Além de homenagens dos desembargadores Roberto Solimene e Mário Devienne Ferraz, que também se manifestaram na sessão do Órgão Especial, Figueiredo Gonçalves recebeu muitas palavras de carinho. “Ouvi todos os seus votos como verdadeiras lições de Direito e aprendi com Vossa Excelência em cada gesto. Sua ausência será sentida, pelo bem que irradia”, declarou a presidente da 1ª Câmara, desembargadora Ana Paula Zomer.
“Um humanista e grande magistrado, incapaz de ter um olhar que não seja o caridoso. Não deixa o Tribunal, pois suas lições permanecerão”, declarou a presidente da Seção de Direito Público, desembargadora Luciana Almeida Prado Bresciani.
O juiz substituto em 2º Grau Flavio Fenoglio Guimarães reiterou “a alegria de ter compartilhado os dias com o mestre Figueiredo.
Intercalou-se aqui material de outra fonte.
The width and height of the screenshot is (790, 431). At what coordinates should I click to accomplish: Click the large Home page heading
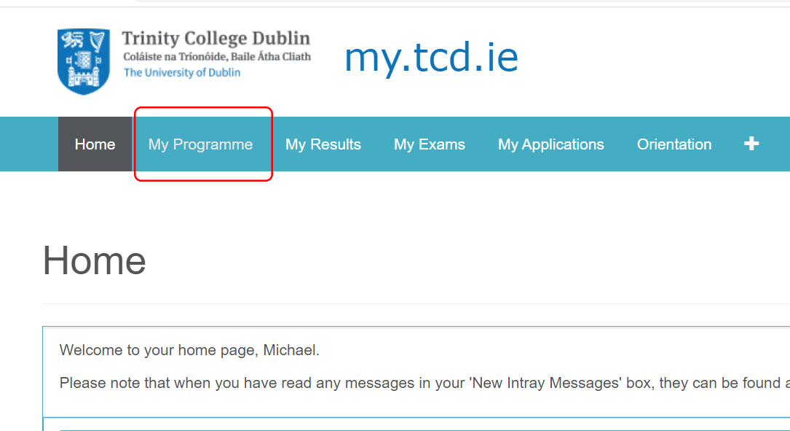coord(94,260)
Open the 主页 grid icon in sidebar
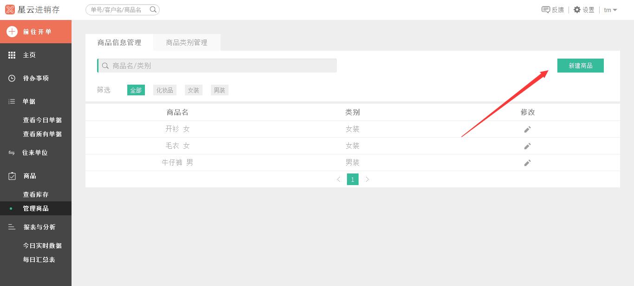Viewport: 634px width, 286px height. (12, 55)
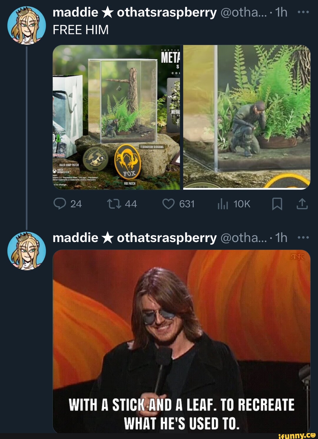This screenshot has height=439, width=318.
Task: Click the ifunny.co watermark logo
Action: [297, 435]
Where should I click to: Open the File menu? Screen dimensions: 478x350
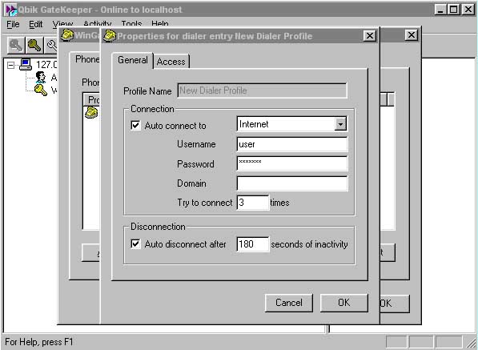pos(13,24)
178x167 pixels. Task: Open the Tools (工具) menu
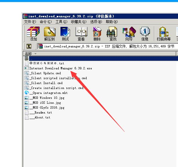[61, 22]
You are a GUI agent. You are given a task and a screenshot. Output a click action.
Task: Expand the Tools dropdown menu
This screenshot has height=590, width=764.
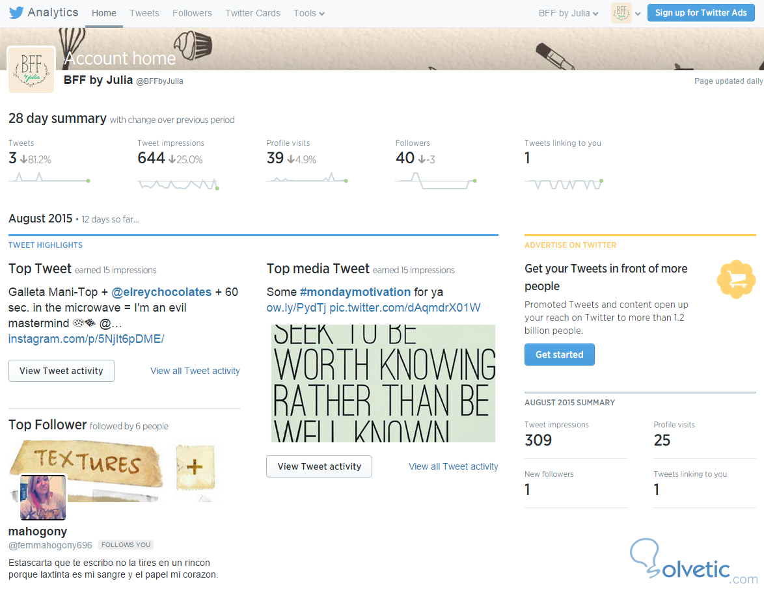tap(309, 13)
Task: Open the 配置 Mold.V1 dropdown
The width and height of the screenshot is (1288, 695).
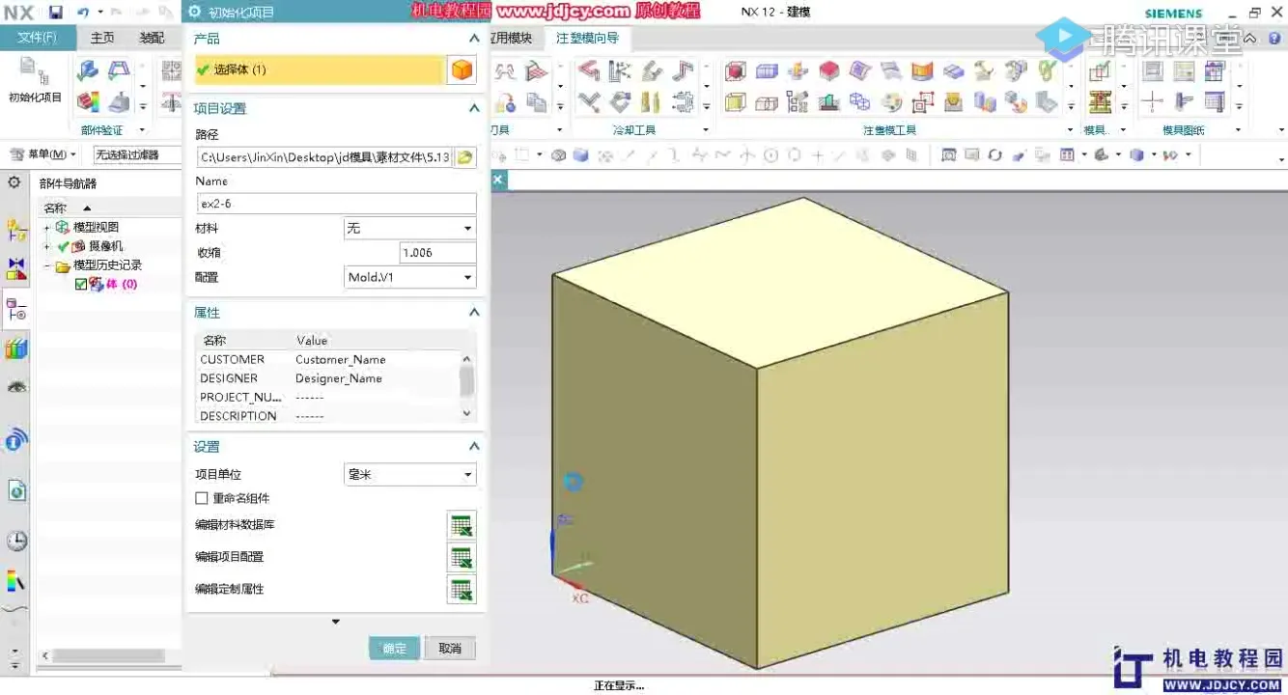Action: click(409, 277)

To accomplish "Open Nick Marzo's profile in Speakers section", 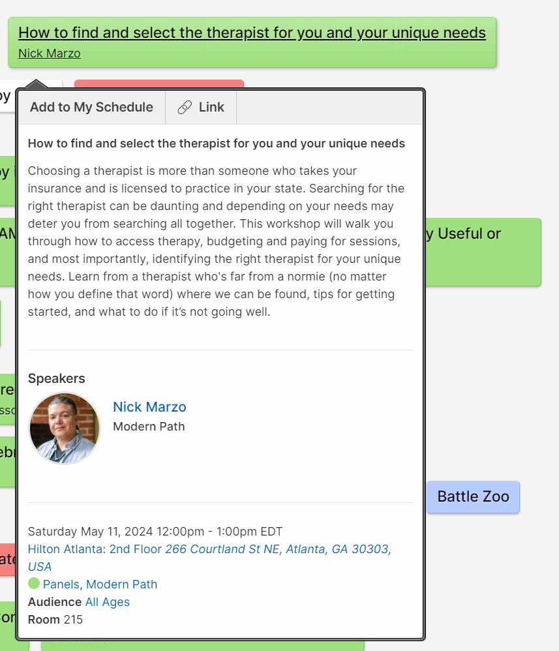I will point(149,407).
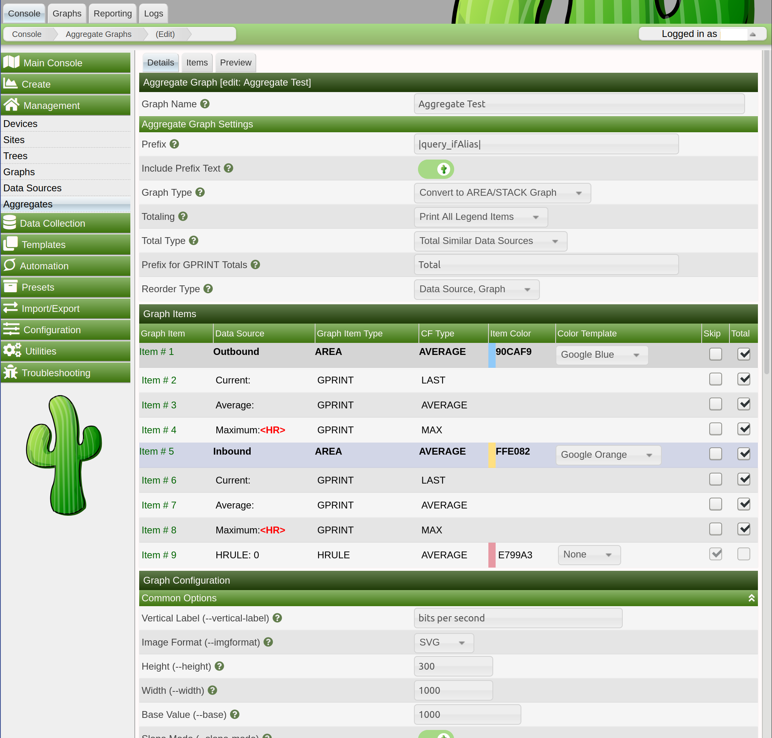
Task: Click the Item # 9 link
Action: [x=159, y=555]
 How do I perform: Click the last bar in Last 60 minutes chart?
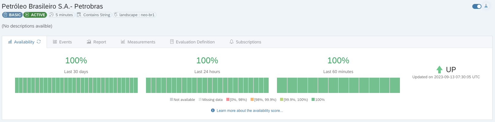click(395, 85)
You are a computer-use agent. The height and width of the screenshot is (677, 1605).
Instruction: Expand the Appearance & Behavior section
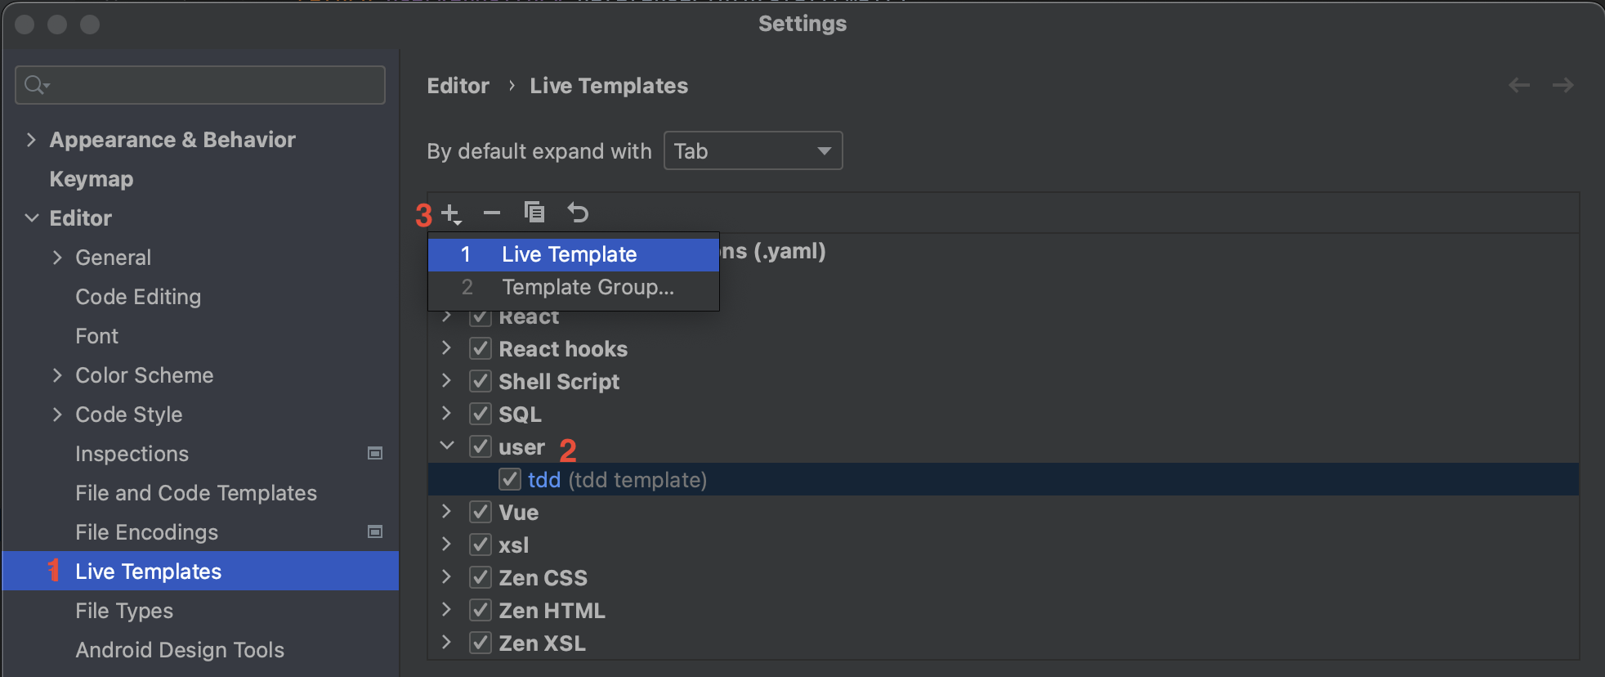(31, 140)
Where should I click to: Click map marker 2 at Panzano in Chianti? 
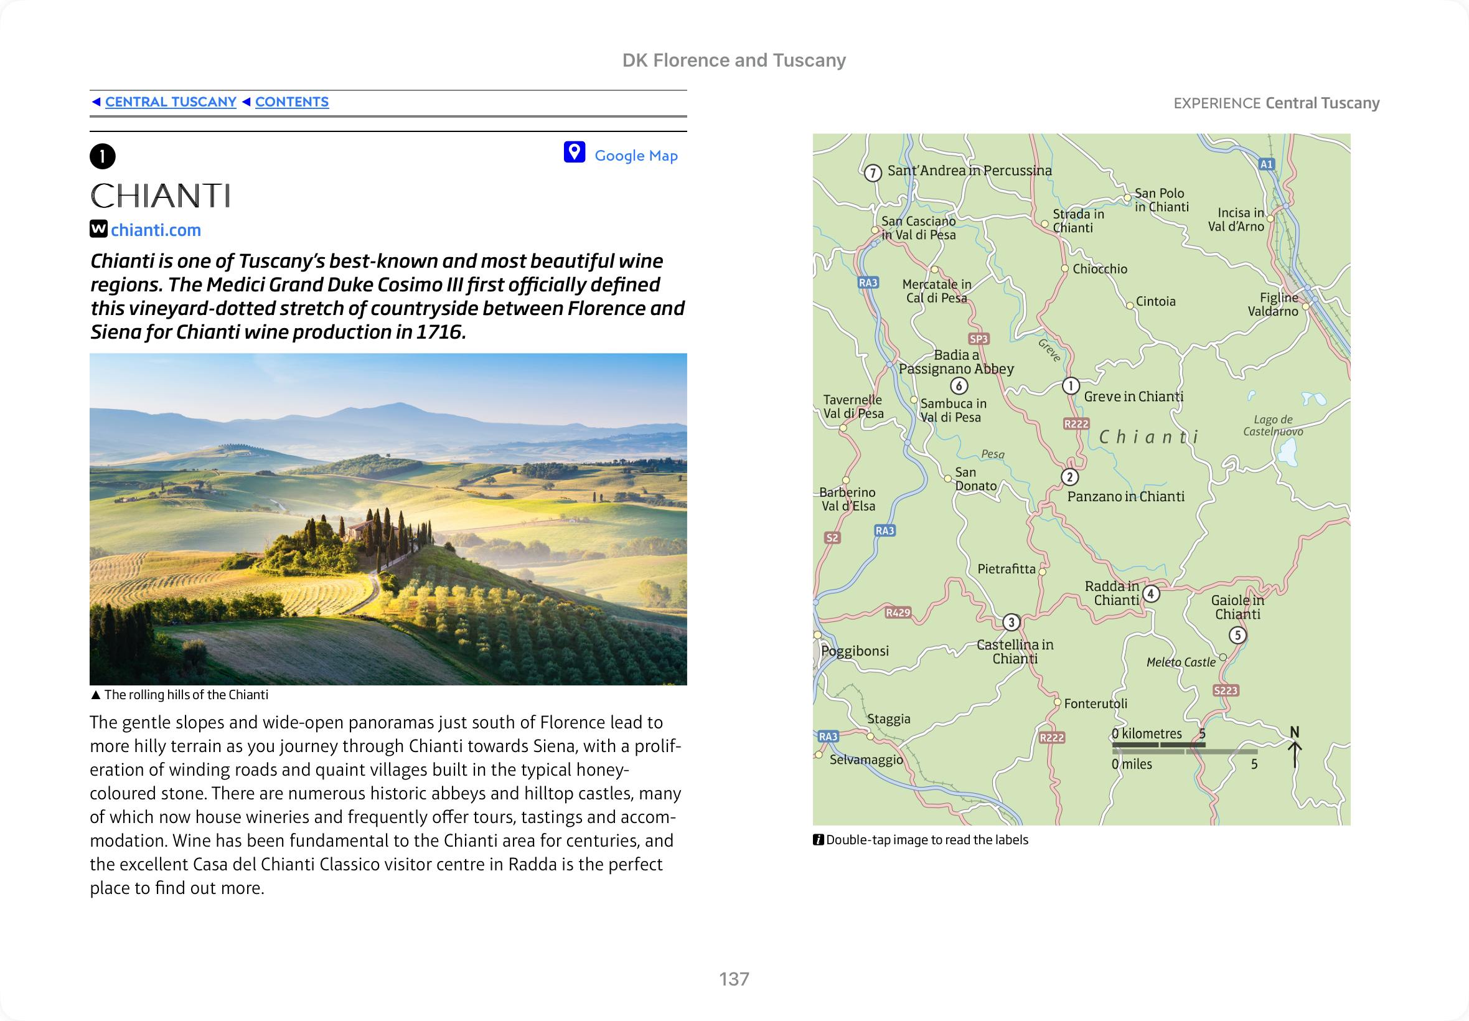click(1069, 477)
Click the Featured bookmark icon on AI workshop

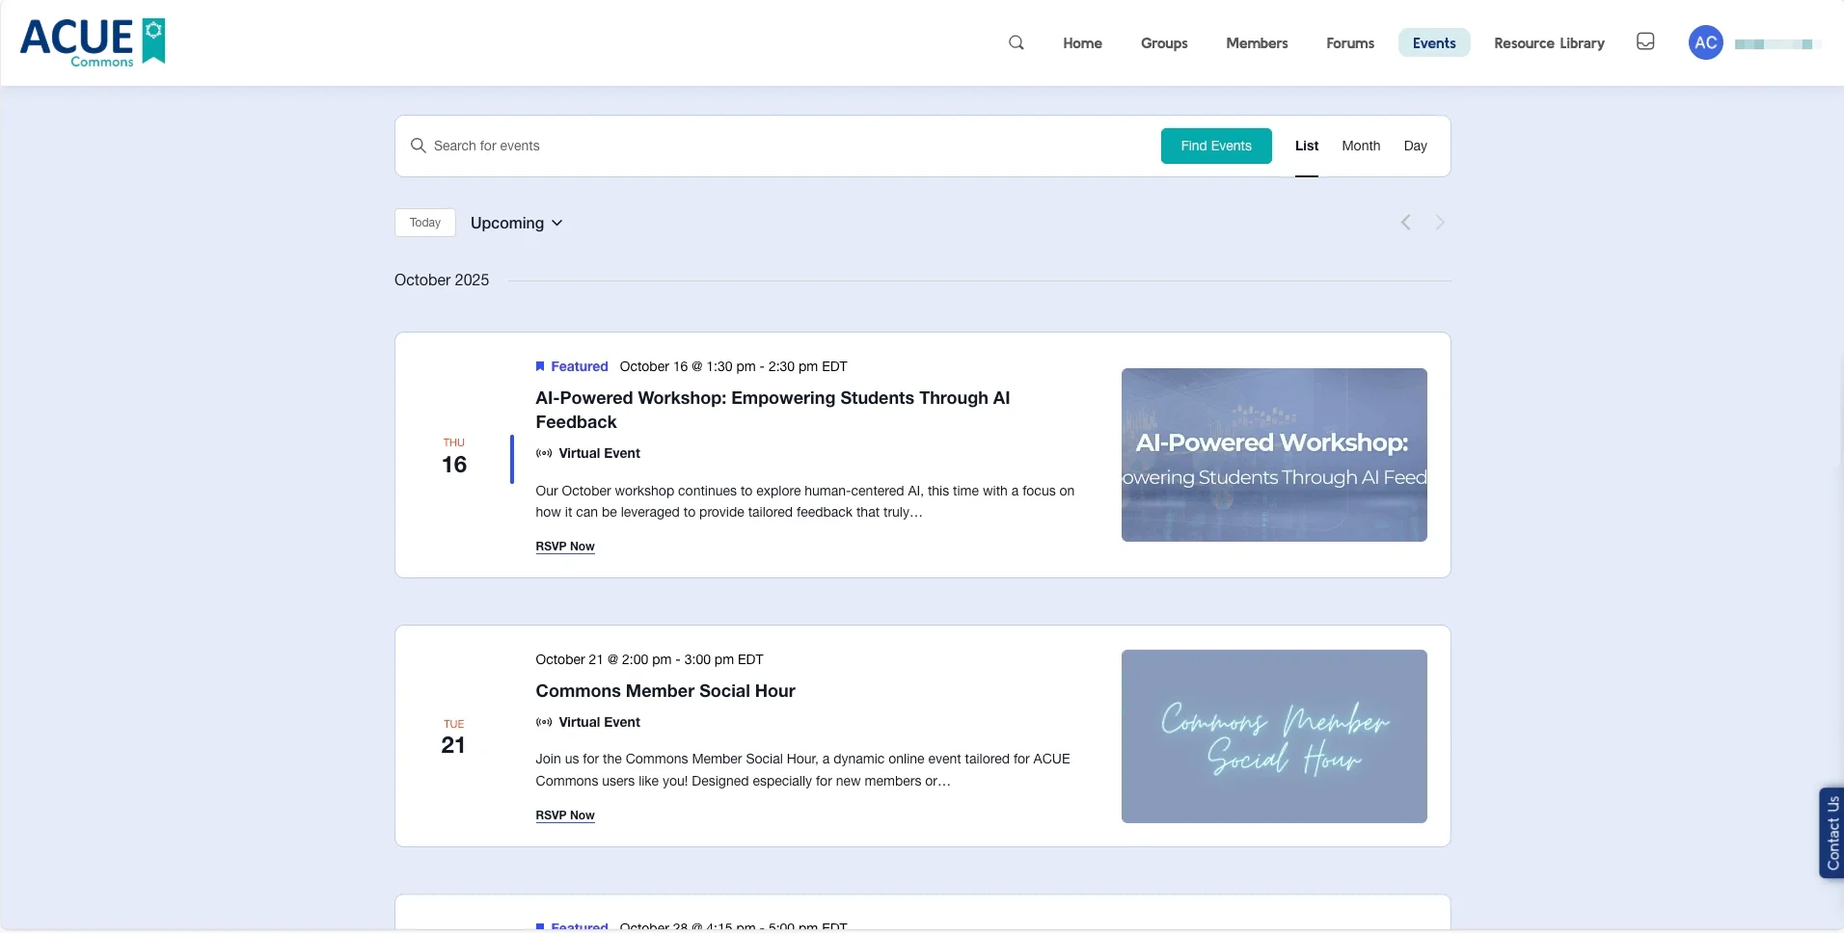[540, 366]
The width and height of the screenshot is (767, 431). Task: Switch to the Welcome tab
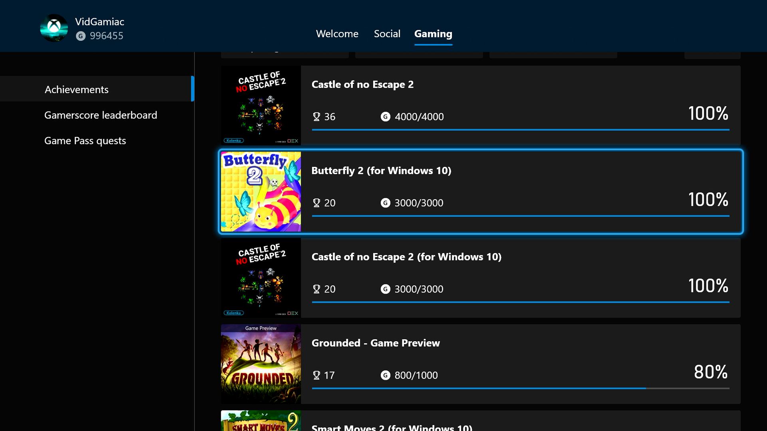[337, 34]
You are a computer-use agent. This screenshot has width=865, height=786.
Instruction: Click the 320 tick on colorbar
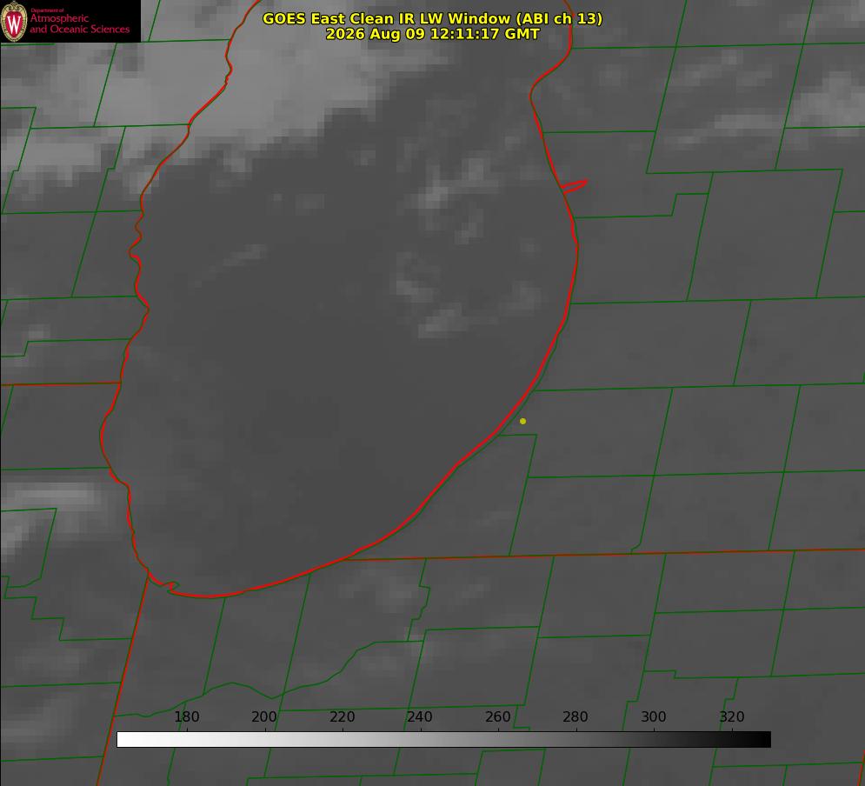pos(732,716)
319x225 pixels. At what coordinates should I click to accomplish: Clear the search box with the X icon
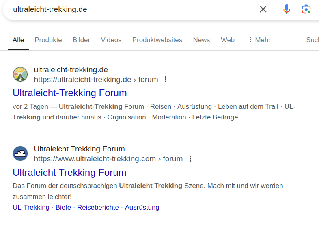click(263, 9)
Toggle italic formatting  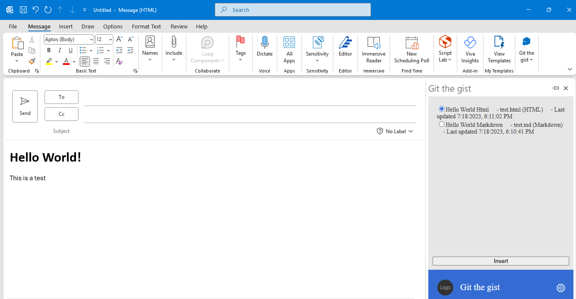pos(59,50)
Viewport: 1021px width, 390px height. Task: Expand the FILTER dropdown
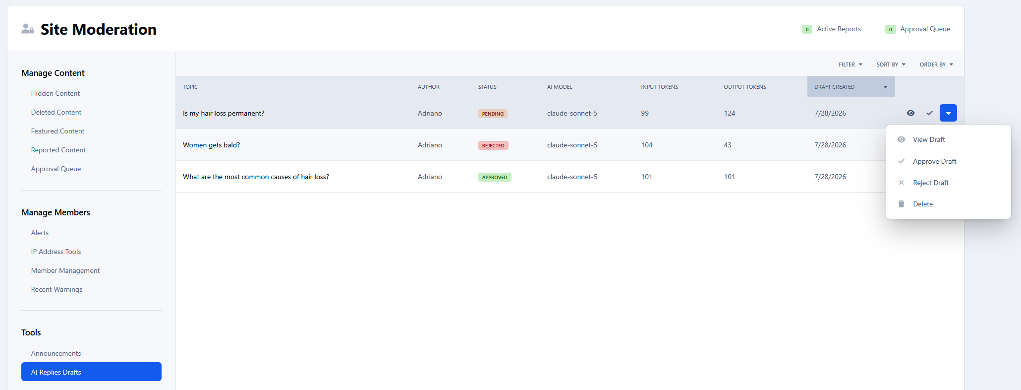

Cada palavra é uma lição, e sempre esteve disposto a ouvir e discutir questões”. O desembargador Alberto Anderson Filho, também integrante da 1ª Câmara, cumprimentou o colega e aproveitou a ocasião para dar as boas-vindas a seu substituto, o desembargador Diniz Fernando Ferreira da Cruz.
“Fiquei muito tocado pelas palavras, e a impressão que tive é de que falavam de outra pessoa, e não de mim”, brincou Figueiredo Gonçalves. Ele fez um breve balanço de sua carreira no sistema de Justiça, com passagem pelo Ministério Púbico antes de ingressar na Magistratura. “Como juiz, nunca procurei ser alguém que se destacasse intelectualmente, mas sim um juiz comum, ciente da responsabilidade assumida pelo cargo, e busquei exercê-la com a humanidade que a carreira exige. Para além do processo, há um drama familiar, e precisamos nos colocar no lugar dessas pessoas. Isso me fez menos soberbo e mais atencioso com o trabalho de julgar”, acrescentou. Por fim, deixou um especial agradecimento a familiares e amigos, a quem poderá, a partir da aposentadoria, dedicar mais tempo. “Muitas horas subtrai do convívio com minha esposa, filhos e netas, não porque quis, mas porque essa é a sina de todos nós, magistrados.”
Também estiveram presentes o vice-presidente do TJSP, desembargador Luís Francisco Aguilar Cortez; a corregedora-geral da Justiça, desembargadora Silvia Rocha; o presidente de Seção de Direito Privado, desembargador Roberto Nussinkis Mac Cracken; o presidente do TJSP no biênio 2024/2025, desembargador Fernando Antonio Torres Garcia; magistrados, integrantes do Ministério Público, advogados e servidores da Justiça.
Trajetória – Luiz Antonio Figueiredo Gonçalves nasceu em Barretos (SP) em 1951. Formou-se em Ciências Jurídicas e Socais pela Faculdade Católica de Direito de Santos, turma de 1974. Ingressou na Magistratura em 1979, como juiz substituto da 1ª Circunscrição Judiciária, com sede em Santos. Judicou nas comarcas de Bananal, Osasco, Mauá, Santos e Capital. Foi promovido em 1994 para o Tribunal de Alçada Criminal. Tomou posse como desembargador em 2004. Integrou o Órgão Especial entre 2024 e 2026.